* _Work instructions_: State the number of lines in the records that contain "Herford", with no other words.

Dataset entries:
------------------------------

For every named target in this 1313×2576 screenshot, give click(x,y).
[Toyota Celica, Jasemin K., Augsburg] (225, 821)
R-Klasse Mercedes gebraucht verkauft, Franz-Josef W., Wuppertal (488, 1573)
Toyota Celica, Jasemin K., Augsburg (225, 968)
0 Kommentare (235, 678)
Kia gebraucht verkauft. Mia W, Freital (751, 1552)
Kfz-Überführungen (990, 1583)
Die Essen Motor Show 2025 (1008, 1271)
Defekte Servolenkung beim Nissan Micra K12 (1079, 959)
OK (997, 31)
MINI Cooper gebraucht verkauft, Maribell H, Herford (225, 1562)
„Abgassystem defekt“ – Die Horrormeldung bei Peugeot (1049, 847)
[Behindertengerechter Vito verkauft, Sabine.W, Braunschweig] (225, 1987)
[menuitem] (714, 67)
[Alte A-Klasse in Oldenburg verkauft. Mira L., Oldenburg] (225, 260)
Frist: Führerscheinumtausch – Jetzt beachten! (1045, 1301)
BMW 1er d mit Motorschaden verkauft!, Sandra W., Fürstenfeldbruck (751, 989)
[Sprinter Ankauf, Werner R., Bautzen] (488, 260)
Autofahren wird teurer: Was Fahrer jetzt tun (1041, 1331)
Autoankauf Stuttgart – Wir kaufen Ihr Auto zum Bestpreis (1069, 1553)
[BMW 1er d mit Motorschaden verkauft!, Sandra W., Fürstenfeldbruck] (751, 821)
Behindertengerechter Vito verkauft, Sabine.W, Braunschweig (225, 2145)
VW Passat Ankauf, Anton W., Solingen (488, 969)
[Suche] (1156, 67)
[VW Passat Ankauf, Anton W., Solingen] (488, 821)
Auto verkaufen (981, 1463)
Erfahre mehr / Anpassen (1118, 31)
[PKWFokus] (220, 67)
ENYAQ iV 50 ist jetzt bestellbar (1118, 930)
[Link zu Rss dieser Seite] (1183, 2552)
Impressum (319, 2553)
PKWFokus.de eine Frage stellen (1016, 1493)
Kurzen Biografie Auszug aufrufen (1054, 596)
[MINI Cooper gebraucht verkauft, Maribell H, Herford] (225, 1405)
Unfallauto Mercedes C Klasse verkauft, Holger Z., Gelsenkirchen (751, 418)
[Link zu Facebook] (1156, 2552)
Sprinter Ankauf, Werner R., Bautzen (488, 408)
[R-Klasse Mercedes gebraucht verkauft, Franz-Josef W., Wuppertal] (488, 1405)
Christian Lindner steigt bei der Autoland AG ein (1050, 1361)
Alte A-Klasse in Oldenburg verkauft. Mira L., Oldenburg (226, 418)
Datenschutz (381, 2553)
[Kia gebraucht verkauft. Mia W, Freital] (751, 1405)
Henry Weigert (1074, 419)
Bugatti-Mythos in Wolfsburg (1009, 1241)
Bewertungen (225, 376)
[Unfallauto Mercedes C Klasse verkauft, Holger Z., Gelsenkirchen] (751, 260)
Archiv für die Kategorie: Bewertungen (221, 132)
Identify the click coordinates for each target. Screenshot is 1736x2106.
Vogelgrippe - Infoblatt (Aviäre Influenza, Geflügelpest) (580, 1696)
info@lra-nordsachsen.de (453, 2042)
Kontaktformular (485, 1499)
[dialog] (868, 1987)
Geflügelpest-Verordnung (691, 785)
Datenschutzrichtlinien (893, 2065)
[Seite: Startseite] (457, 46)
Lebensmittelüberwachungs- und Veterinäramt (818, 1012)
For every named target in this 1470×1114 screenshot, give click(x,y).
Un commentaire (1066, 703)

------------------------------

* _The answer_: 2